Amarcord signifca “yo me acuerdo”, y la película va mostrando la vida desde la memoria de un adolescente en la década de 1930...

Ernesto  Camou

Batarete

Amarcord es una película del director italiano Federico Fellini. El nombre se refiere a la frase, a m’acord, en la lengua romaninaque se habla en la región de la Emilia Romana donde está situado Rímini, en la costa adriática. Ahí nació Fellini en 1920, y en 1973 filmó esta obra semi autobiográfica, plena de nostalgia y cariño hacia su terruño, que le valió el Óscar a la mejor película extranjera.

Amarcord signifca “yo me acuerdo”, y la película va mostrando la vida desde la memoria de un adolescente en la década de 1930, en un ambiente teñido por el fascismo de Benito Mussolini, que fue dictador de Italia desde 1922 hasta 1943. Cincuenta años después sigue siendo una obra maestra de la cinematografía, divertida a veces hasta la carcajada, y cuenta con la excelente música de Nino Rota que le da al filme una profundidad en la reminiscencia siempre entrañable. Vale la pena buscarla y volver a gozarla, o descubrirla si no la han saboreado antes.

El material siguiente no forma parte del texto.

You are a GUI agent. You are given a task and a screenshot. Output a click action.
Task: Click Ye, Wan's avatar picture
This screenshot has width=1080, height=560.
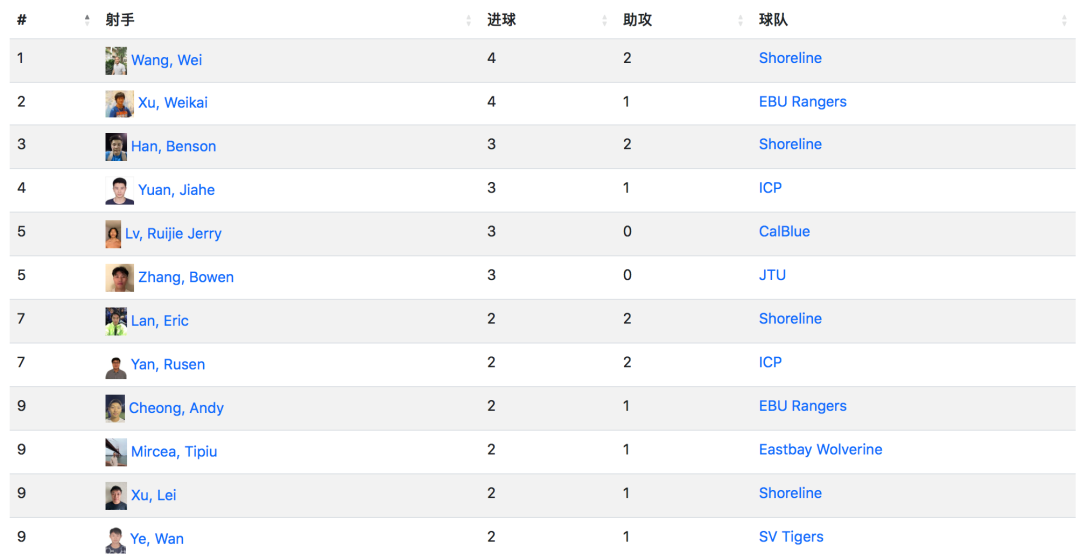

Pero lo que me interesa ahora, además de mover a disfrutar esta obra maestra del cine mundial, es el título: Amarcord, yo me acuerdo. Y poner la atención en eso que llamamos recuerdos, aquello de lo que nos acordamos; y pensar cómo la etimología de la palabra nos remite a dimensiones poco tematizadas sobre una experiencia, recordar, que es una constante vital y también necesaria en nuestra vida.

Sin el recuerdo, no somos. Y el traer a la memoria sucesos, experiencias, alegrías, tragedias, pasiones, amores y desencantos constituye la trama sobre la cual transcurre cada momento vital que llamamos presente, que resultaría efímero si no se inscribiera en una red de remembranzas, a veces bastante selectivas sin duda, pero que el inconsciente diría Freud, se encarga de poner en cuestión esa selección proporcionándonos múltiples ocasiones para sospechar de la imparcialidad de esas invocaciones.

La raíz de ese verbo -cordar, acordarse, recordar- hace referencia al latín cor, cordis, como decían los clásicos, al corazón, y se afirma literalmente que “se pone en el corazón”, se asientan en el corazón esas memorias. Cuando nos acordamos de algo, estamos poniendo en nuestro corazón, el centro de los sentimientos de acuerdo a la interpretación popular, añeja y tradicional, asentamos en el corazón aquello que traemos a la memoria y ese acto permite recuperar de manera fragmentaria, pero también simbólica, algo que sabemos, o creemos haber experimentado en nuestro devenir vital.

En este sentido, ese traer al corazón las memorias vividas, pensadas o añoradas, es mucho más que un movimiento de la inteligencia que trata de evocar aquello que tenemos acopiado en la memoria, pero que a veces se nos escapa y esconde en profundidades vitales que implicarán esfuerzos complejos para traer de nuevo al corazón. Se trata de un movimiento de la inteligencia que quiere, este verbo supone una dinámica afectiva presente y actuante en el esfuerzo intelectual, no como algo distinto, sino como una característica equitativa de la inteligencia: No se puede ser inteligente si no se desea “poner en el corazón” lo que se pretende y también añora.

Por ello saberse persona apunta a mucho más que ser el homo sapiens, el hombre que está sabiendo, porque en ese saber está actuante el querer, el amar. Una formulación más completa diría que la persona, la mujer o el hombre, tienen su condición primera en que siempre están queriendo saber.

Y no podemos vivir ese presente fugaz sin darle profundidad y sentido trayendo al corazón, rememorando pues, aquello de la vida pasada, quizá muy larga, o todavía corta, que da contexto y significado al querer estar sabiendo en cada momento irrepetible que vivimos y consideramos vinculado a nuestra historia personal.

Cada vez que ejercemos la capacidad de conocer, también ponemos en acto la facultad de amar: Son la misma aptitud. Por eso ser persona es ser lúcido y amoroso simultáneamente. Ese es el camino.